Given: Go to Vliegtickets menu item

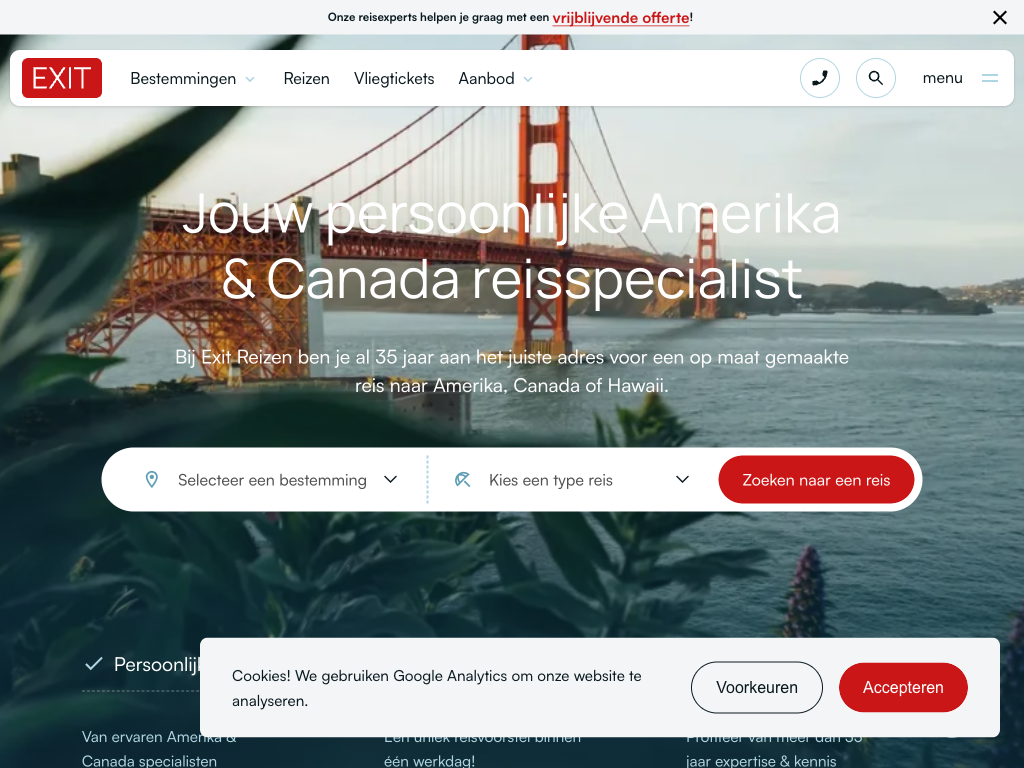Looking at the screenshot, I should (394, 78).
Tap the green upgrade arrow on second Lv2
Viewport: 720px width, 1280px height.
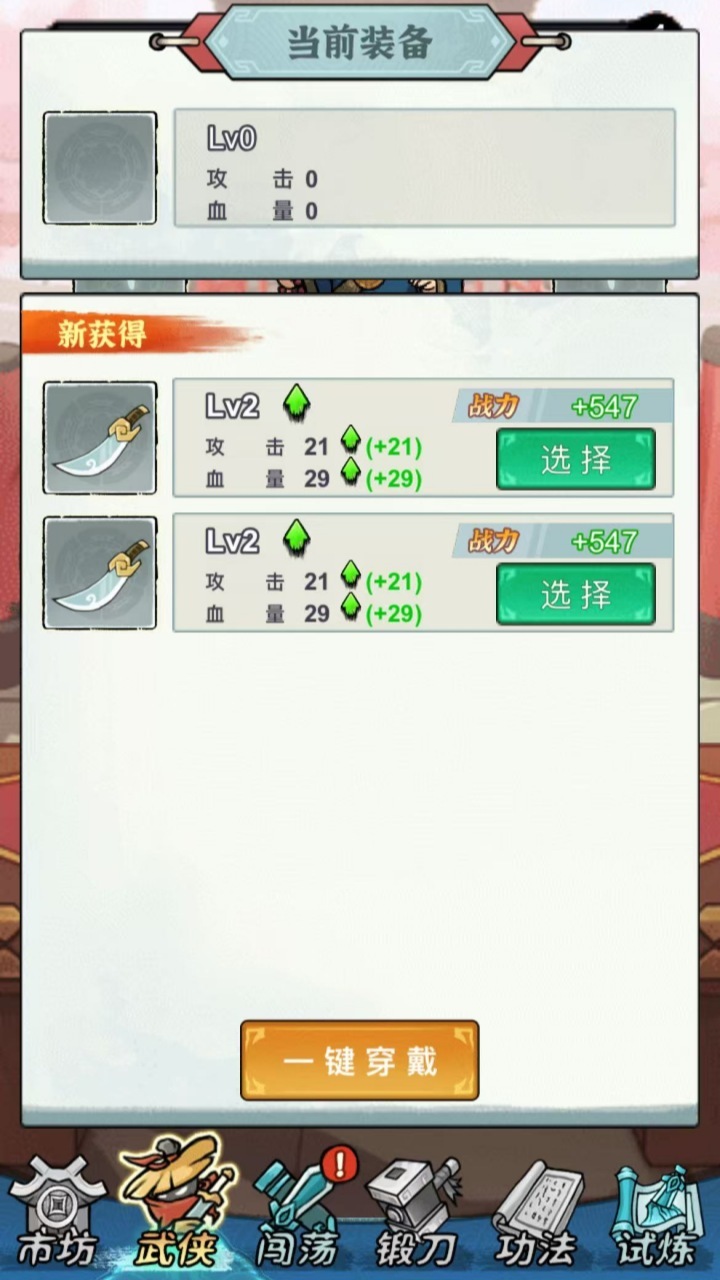click(297, 538)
:::::
* [TASK GOAL]: Return the items unchanged, from the line containing "Tap the green upgrade arrow on second Lv2" through the end of the items, both included, and leave the pictures out.

* [SOLUTION FOR THIS TASK]:
Tap the green upgrade arrow on second Lv2
Viewport: 720px width, 1280px height.
click(297, 538)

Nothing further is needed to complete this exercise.